With C41, that's true... but what % of those prints are garbage? With me, probably about 70%.. I got a roll of c-41 back from the lab a few weeks ago of fall shots done in morning light (sorry, all SLR shots), none of the prints were usable, and then I scanned everything myself... MUCH better.

With b&w, I just build up a list of prints I want to do, and then do them when I have the time. It's only about 1-5%.

With digital, the wildlife/bird shots are only about 1-5% to print. But I take a lot of shots just to be able to ID the bird.
 
I don't shoot colour film at all, it is all digital. Maybe 1% of those end up printed. The rate goes higher for family snapshots where I do 4x6 at local 1 hour lab for $.20 per print. When I print for myself, I use my Epson and print at 8.5x11.

For B&W, I don't do family snapshots, develop and prescan everything. About 30% gets full size scan and then 10% of that gets printed on my Epson using MIS B&W inks on 8.5x11 paper.

Back in the days when I used to shoot C41 colour, 100% got printed and a lot of it ended up in garbage.
 
Jon Claremont said:
I heard the other day that five/ten years back 100% of negatives became prints.

My guess is that for the average Joe Consumer who still uses film, if there really is such a market left, the print ratio is (still) something like 120% to 140% or so, since the processing places push double prints and sometimes throw in extra prints as a promotional thing.

Notice how most of them just automatically ask "single or double prints?" as if nobody ever did no prints.
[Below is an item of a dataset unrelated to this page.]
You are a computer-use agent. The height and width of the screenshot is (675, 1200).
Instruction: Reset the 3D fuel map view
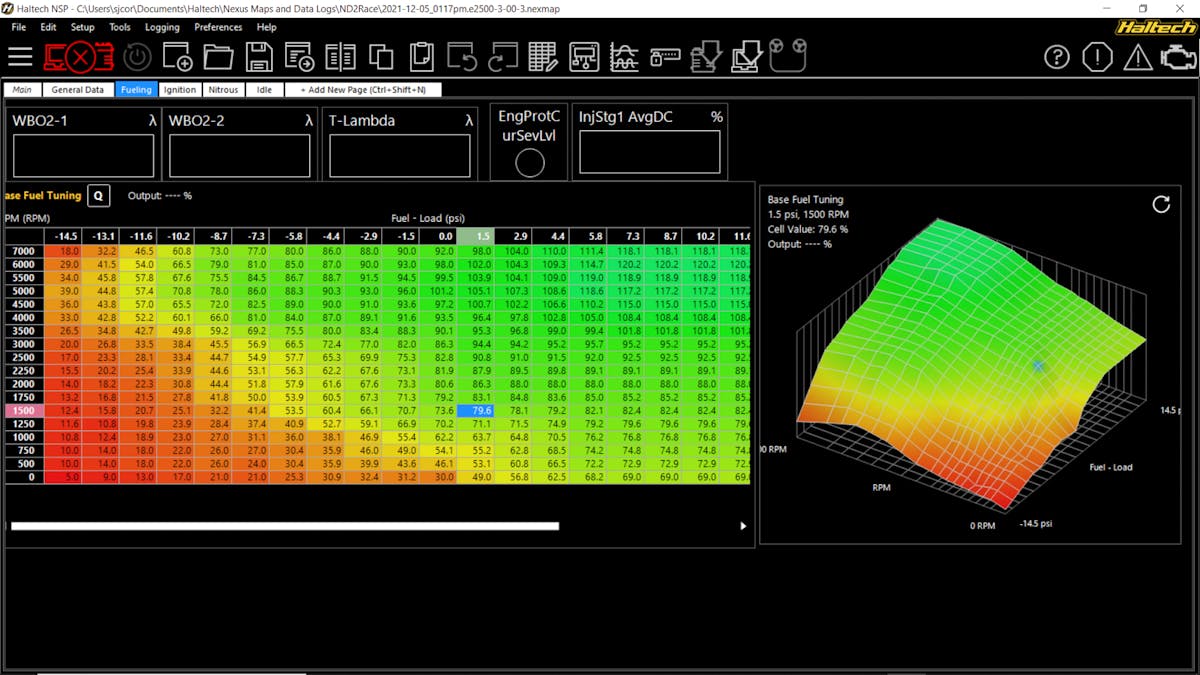click(x=1161, y=204)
Sometimes when I say "no prints" they look at me like I was trying to order ham and Swiss in a Kosher deli! 🙂 Yeah, they often stop and double-take. 🙂

And now that mass-market film cameras are pretty much obsolete the percentage of digital images to print is only about 1%.

If that. ... I know several people who shoot and "chimp" a lot (that has to be my new word of the year) 🙂 but almost never print, or even download to their computer. Some show their photos off by just passing around the camera.

How many prints do you make? Or is online gallery or blog display the way to go?

The percentage of what I shoot that I actually use in some form is probably 5-10%. Out of a roll, if I get 1-2 real keepers, I'm tickled pink! 🙂
 
For my film (b&w printed in the school darkroom), it's about 15 or 20:1. For digital (which I only use for newspaper work) I never print anything, but the editors like my photos, so it's about 20:1 that I submit and 60:1 make it into print. If I relied on machine-gun fast frame rates (instead of actually picking my shots and learning how to time them) like some of the yahoos I know, that would be more like 2500:1. Nothing like the local "pro" shooting 500 frames and then asking me if I got anything good with my 30 frames...sometimes having a "slow" 10D is a good thing.
 
I shoot C41 film and before getting a scanner I always got prints. The prints were used to see which, if any, would be printed larger. I now have all my film developed and put on CD with no prints. The CD will tell me what I want to print larger which are very few. I can believe that there are far fewer prints made today even by film users. As for trip albums I think that the CD/DVD album is the way I will go.

Bob
 
I'm lazy and rarely get anything printed. I will usually get contact prints made or a cd. I used to scan the negs myself before my scanner broke. I think I enjoy the process much more than the result.

The exception: vacation photos all get printed. The wife likes prints.